(SUPPLIED MATERIAL Opens)

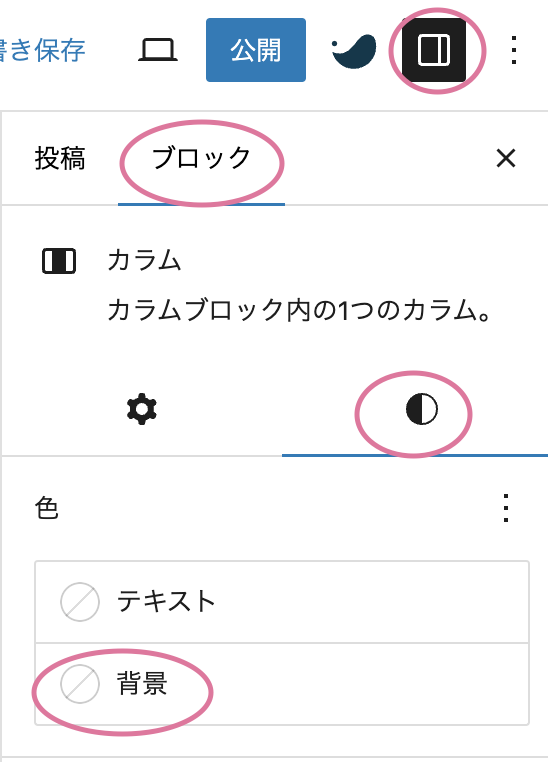Open the gear settings tab
The image size is (548, 762).
(x=142, y=410)
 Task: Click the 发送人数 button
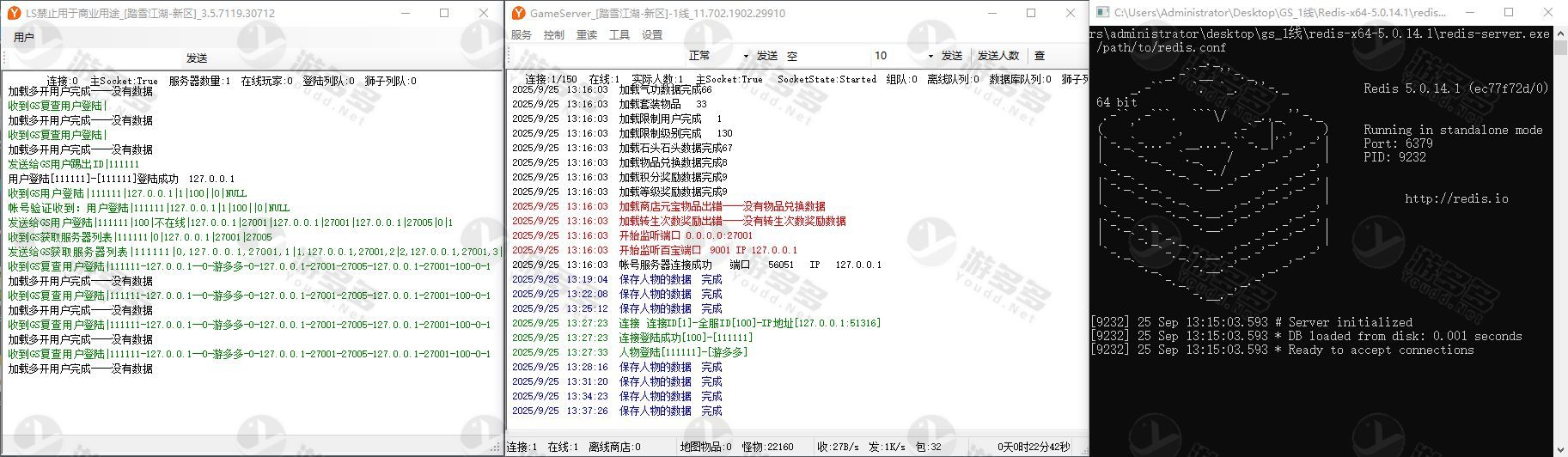998,56
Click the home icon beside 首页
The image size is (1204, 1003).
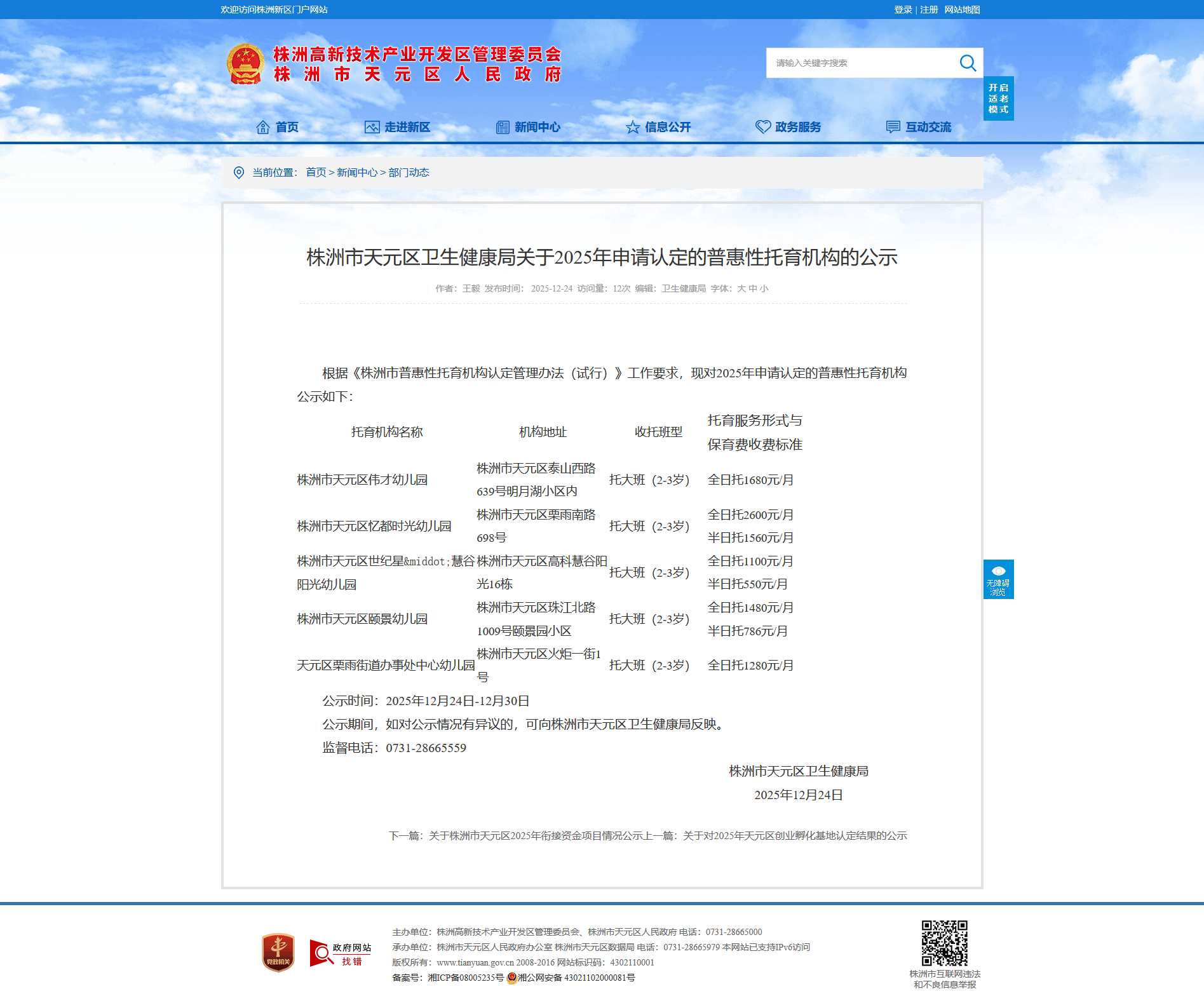click(x=262, y=127)
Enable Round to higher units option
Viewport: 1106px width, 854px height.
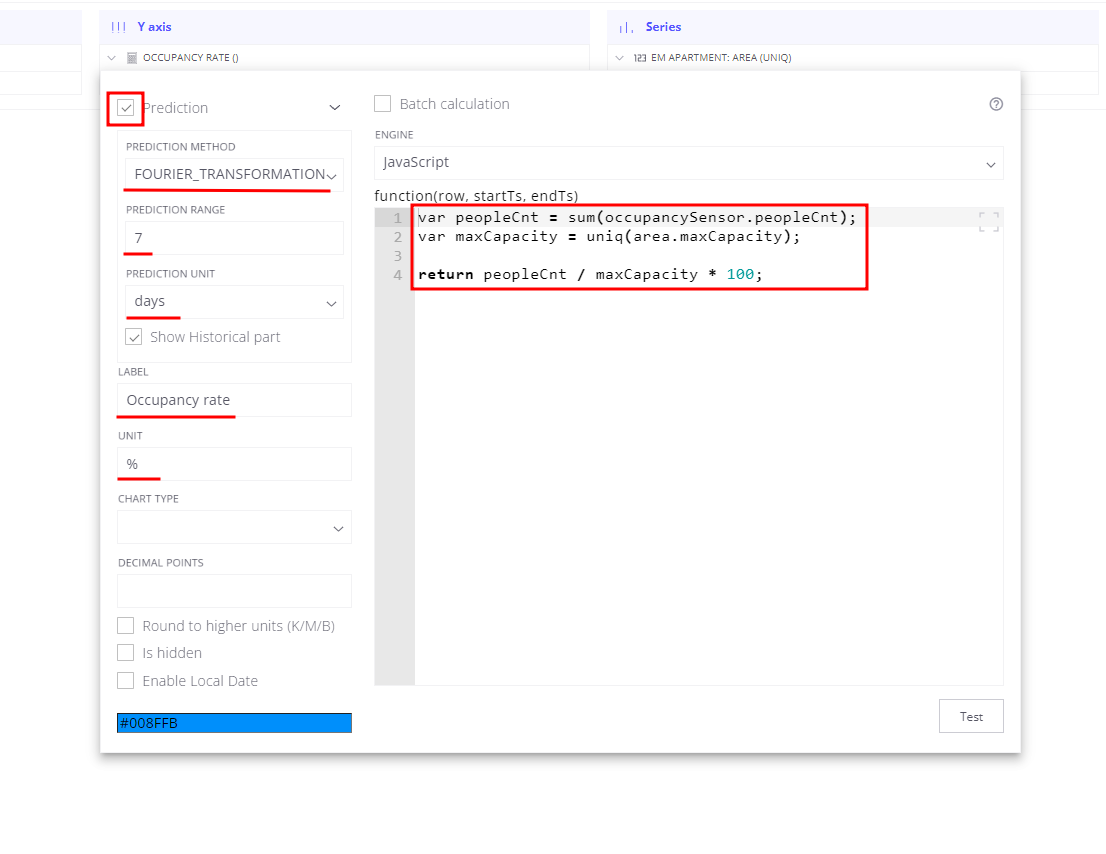[126, 626]
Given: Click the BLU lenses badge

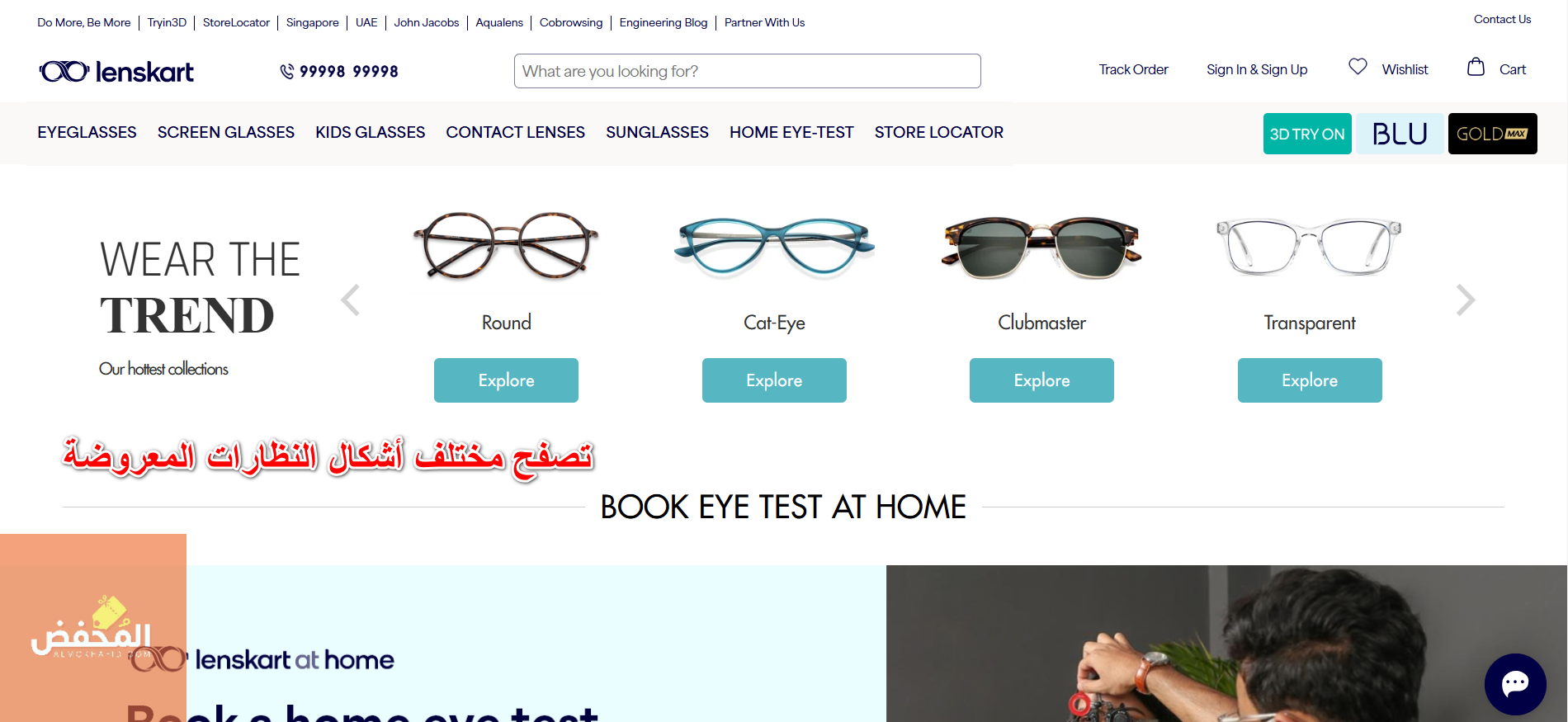Looking at the screenshot, I should pos(1400,134).
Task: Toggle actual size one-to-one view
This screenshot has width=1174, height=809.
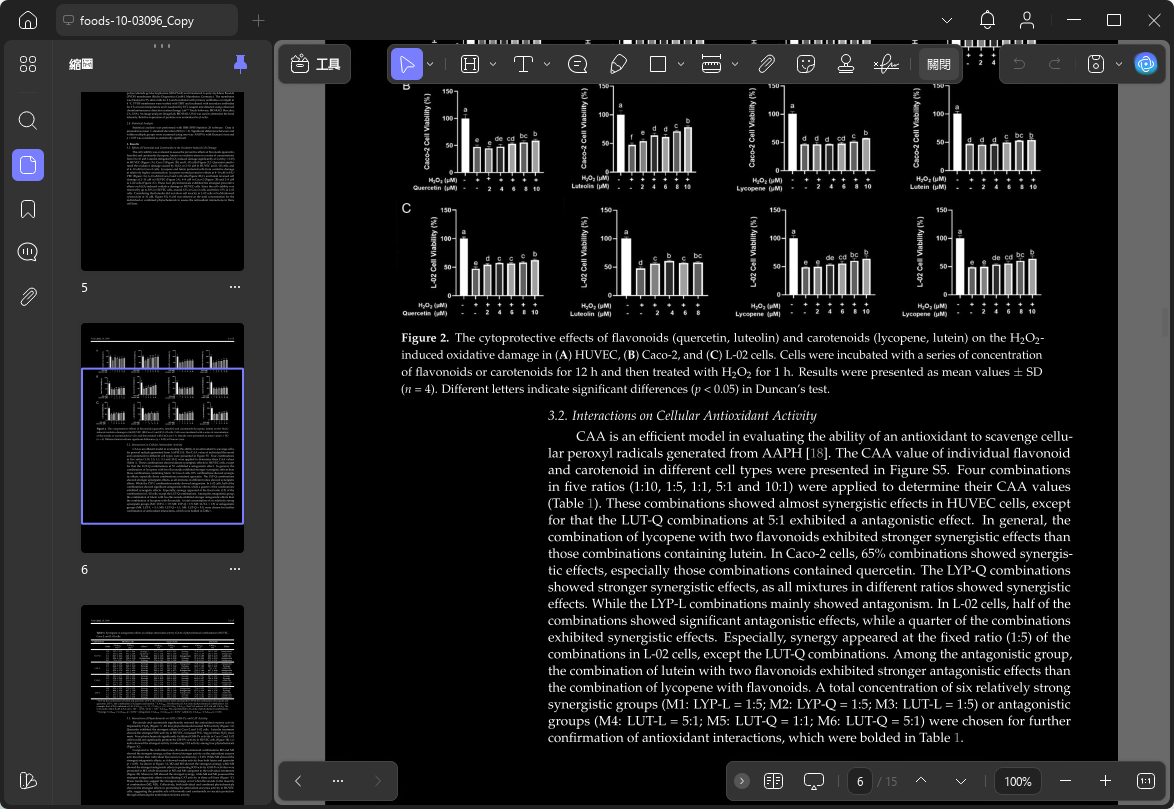Action: coord(1146,781)
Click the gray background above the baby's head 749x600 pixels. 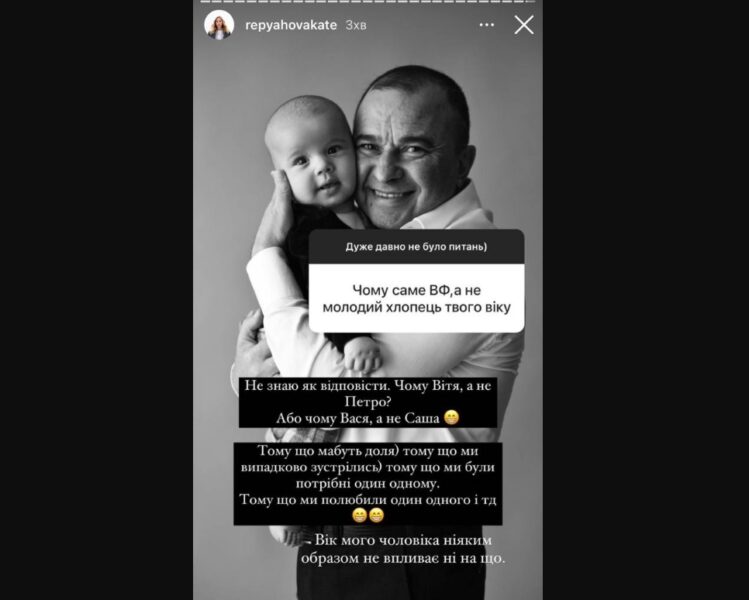287,72
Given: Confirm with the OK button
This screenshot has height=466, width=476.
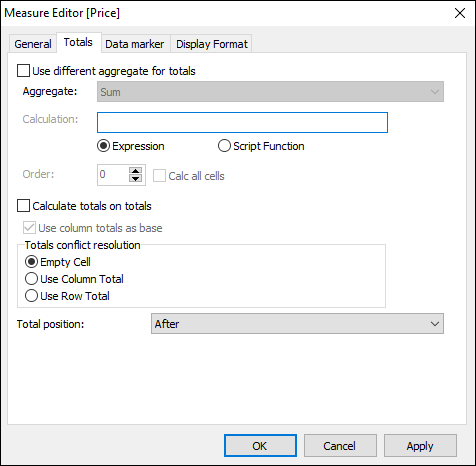Looking at the screenshot, I should [260, 446].
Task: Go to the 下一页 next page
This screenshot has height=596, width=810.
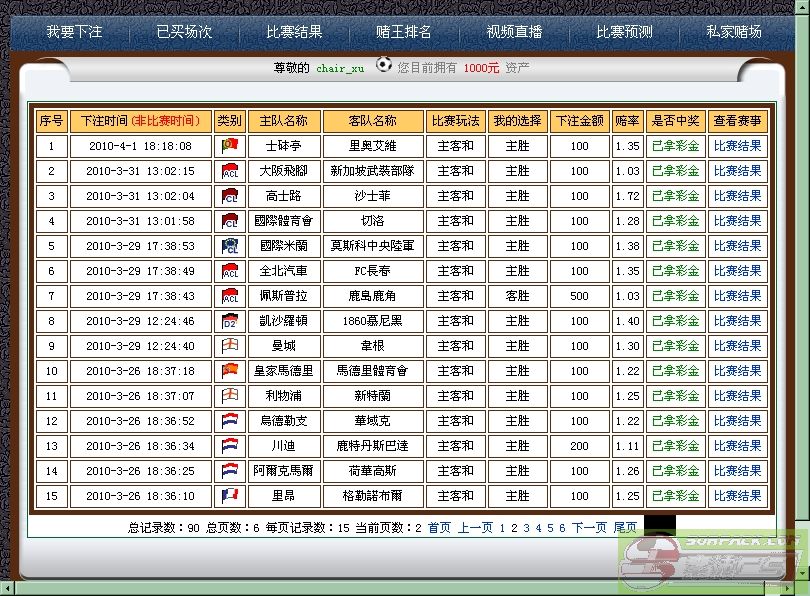Action: pos(589,528)
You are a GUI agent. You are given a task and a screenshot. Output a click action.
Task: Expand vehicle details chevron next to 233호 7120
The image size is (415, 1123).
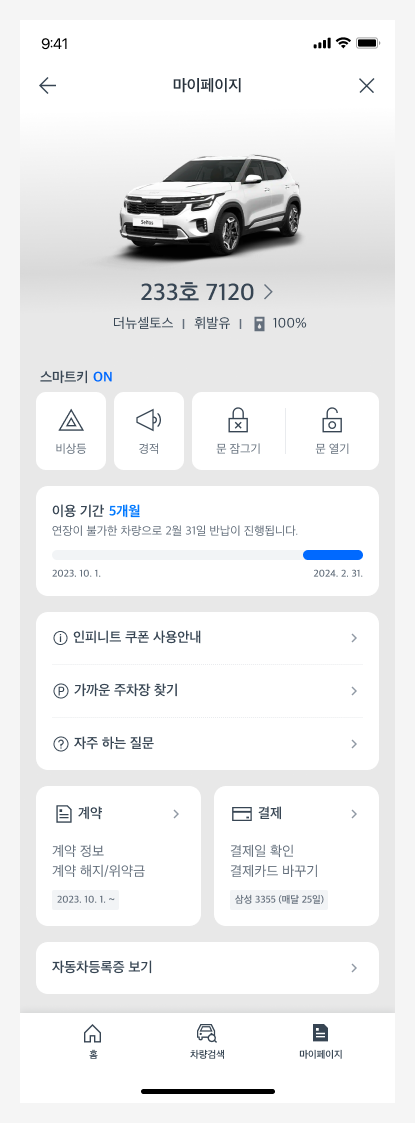269,292
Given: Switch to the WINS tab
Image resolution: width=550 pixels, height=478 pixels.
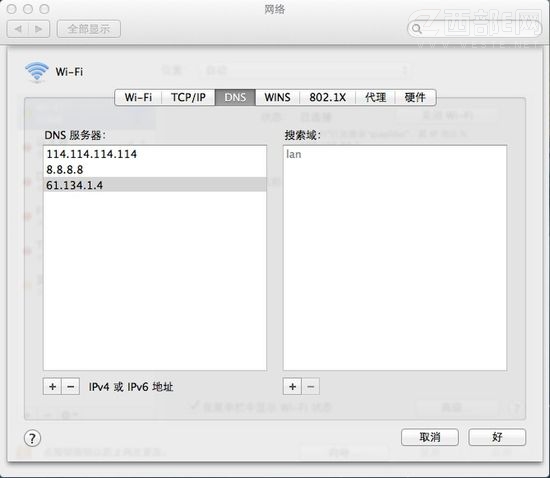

(SUPPLIED MATERIAL Closes)

▶ DESCRIPTION OF THE TASK: Answer with one number only: how many lines above contain the word "next".

▶ SOLUTION: 2